Ruben yang sedari tadi memperhatikan aku. Terlihat semakin cemas dengan perubahan air mukaku. Masih pukul 2. Jam pulang masih beberapa jam lagi.
"Ruben" ruben yang aku panggil tampak tersentak "aku mau pulang cepet hari ini" pandangan ku kosong , semua tampak membingungkan untukku.
"Aku antar" ruben bergegas berdiri dan tampak semakin khawatir dengan keadaan ku.
"Gausah, kita gabisa pulang cepat bersamaan" aku langsung menahannya. ada di divisi yang sama memberiku cukup alasan untuk pulang sendiri. Dan memberi sedikit jarak dengan darinya untuk saat ini.
"hari ini aku bener-bener ingin sendiri. Ga apa-apa kan?" Ruben tampak ingin protes. Ia tampak tidak rela membiarkan aku yang tampak sakit sendirian di apartment tanpa ada yang menemani. Namun aku mengabaikanya. Karena pikiran ku sedang kacau saat ini, hanya alya yang terngiang saat ini.

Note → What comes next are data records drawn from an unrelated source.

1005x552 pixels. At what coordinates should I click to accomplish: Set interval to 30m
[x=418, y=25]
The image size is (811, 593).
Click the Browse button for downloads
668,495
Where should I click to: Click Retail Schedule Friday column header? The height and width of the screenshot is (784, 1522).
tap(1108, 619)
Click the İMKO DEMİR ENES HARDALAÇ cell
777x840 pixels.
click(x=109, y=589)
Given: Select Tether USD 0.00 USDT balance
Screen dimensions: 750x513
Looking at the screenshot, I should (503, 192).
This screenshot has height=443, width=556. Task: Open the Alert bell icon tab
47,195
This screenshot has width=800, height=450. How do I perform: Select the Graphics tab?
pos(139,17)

Dengan terburu-buru aku pergi menjauh...
Jam 3. Aku berdiri cukup lama di depan pintu ini. Aku mengalami dejavu . Ketika logikaku menyuruh ku untuk berbalik dan pergi, hati ku menahanku di sini.

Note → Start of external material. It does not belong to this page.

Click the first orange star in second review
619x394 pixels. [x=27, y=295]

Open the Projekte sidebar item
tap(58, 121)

Mungkin Kali ini aku harus mengabaikan logika ku. Tidak apa-apa bukan. Sekali ini saja biarkan aku mengikuti hatiku. Toh selama ini aku sudah banyak berkorban. Dan mengabaikannya.
Saat ini aku hanya ingin memeluknya. Perasaan tak ingin kehilangan nya lagi, berkecamuk dalam diriku. Aku tau ini salah namun aku tak berdaya. Aku tak ingin menyakitinya lebih dalam lagi. Dan merasa sakit lagi. Meski aku tak terlalu yakin dengan pilihan ini.
Setiknya aku ingin membahagiakannya walau hanya sesaat. Aku ingin menyembuhkan lukanya meski tak begitu yakin aku bisa.
Alya membuka pintu. Memandangku penuh rindu. Tak ada kata yang keluar dari mulut kami. Mata kami sudah cukup menjelaskan tentang apa yang akan kami lewati nanti. Setidaknya saat ini aku ingin membuang banyak hal. Karena aku hanya membutuhkan dia saat ini. Biarkan aku memeluk ego ku kali ini saja, dan membuang logika yang selama ini menguasaiku barang sesaat.